8. While paragraph 14 does not set out in detail the approach that the Judge took it does show that the Judge had regard to the nature of section 108 and the difficulties that the Appellant would have in meeting the case raised by the ECO. It is not correct to state that the Judge did not give attention to or reasons for finding that the nature of the report should not be disclosed, that was addressed in the final sentence. The burden of proof shifting to the ECO and the standard of proof, requiring cogent evidence are not explicitly stated but the Judge approached the case on the basis of the evidence presented by the ECO which indicates a shifting on the burden on this issue and the difficulties faced by the Appellant. Read as a whole the determination does not reveal an error of law.

9. Having considered the contents of the document verification report myself I am satisfied that even if more explicit recognition of the terms of OA and the burden and standard of proof had been set out there would have been no difference in the result. The nature of the report is such that the reasons why the certificate was rejected could not be revealed, that would alert those making such documents to matters of concern and reveal the nature of the examination undertaken. The Judge could have done no more than state what she did in paragraph 14.

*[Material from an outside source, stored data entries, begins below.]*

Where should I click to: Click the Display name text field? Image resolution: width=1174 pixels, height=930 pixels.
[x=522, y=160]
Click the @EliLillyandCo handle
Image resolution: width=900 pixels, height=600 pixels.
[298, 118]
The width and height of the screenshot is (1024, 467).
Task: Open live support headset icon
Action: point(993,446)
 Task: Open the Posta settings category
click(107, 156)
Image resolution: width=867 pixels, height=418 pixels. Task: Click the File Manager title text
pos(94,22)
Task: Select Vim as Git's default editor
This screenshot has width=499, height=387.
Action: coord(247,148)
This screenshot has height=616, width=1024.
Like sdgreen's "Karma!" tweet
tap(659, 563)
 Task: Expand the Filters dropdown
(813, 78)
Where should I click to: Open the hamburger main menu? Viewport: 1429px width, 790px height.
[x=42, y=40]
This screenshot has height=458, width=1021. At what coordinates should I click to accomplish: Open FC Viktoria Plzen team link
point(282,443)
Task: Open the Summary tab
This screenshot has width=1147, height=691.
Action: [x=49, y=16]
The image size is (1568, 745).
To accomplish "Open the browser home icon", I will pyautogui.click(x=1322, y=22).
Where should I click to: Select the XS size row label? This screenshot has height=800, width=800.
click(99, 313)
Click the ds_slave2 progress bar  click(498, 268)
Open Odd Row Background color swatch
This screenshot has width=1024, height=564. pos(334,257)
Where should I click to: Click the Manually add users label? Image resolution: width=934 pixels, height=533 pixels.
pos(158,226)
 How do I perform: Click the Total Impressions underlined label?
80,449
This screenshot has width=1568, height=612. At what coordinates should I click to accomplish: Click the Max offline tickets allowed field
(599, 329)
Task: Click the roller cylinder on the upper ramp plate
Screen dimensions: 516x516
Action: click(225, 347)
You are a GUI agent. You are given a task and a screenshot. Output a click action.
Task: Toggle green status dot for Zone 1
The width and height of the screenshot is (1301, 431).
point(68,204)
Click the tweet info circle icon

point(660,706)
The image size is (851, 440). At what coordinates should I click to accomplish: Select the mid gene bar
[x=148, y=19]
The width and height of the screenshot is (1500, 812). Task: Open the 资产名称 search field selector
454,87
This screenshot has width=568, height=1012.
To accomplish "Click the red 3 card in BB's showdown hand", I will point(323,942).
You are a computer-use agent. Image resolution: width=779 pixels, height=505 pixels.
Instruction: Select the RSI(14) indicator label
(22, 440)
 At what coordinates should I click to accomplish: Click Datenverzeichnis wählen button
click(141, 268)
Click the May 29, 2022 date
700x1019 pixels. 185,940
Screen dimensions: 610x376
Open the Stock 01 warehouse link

10. The contents of the report arise with the ECO taking this issue on. The evidence it contains is more than sufficient to discharge the burden of proof that rested on the ECO and would satisfy a higher standard than the cogent evidence required to discharge the civil standard. I appreciate that this leave the Appellant and Sponsor in a difficult position but under section 108 the result is fully justified.

CONCLUSIONS

The making of the decision of the First-tier Tribunal did not involve the making of an error on a point of law.

I do not set aside the decision.

Anonymity

The First-tier Tribunal did not make an order pursuant to rule 45(4)(i) of the Asylum and Immigration Tribunal (Procedure) Rules 2005 and I make no order.

Fee Award

In dismissing this appeal I make no fee award.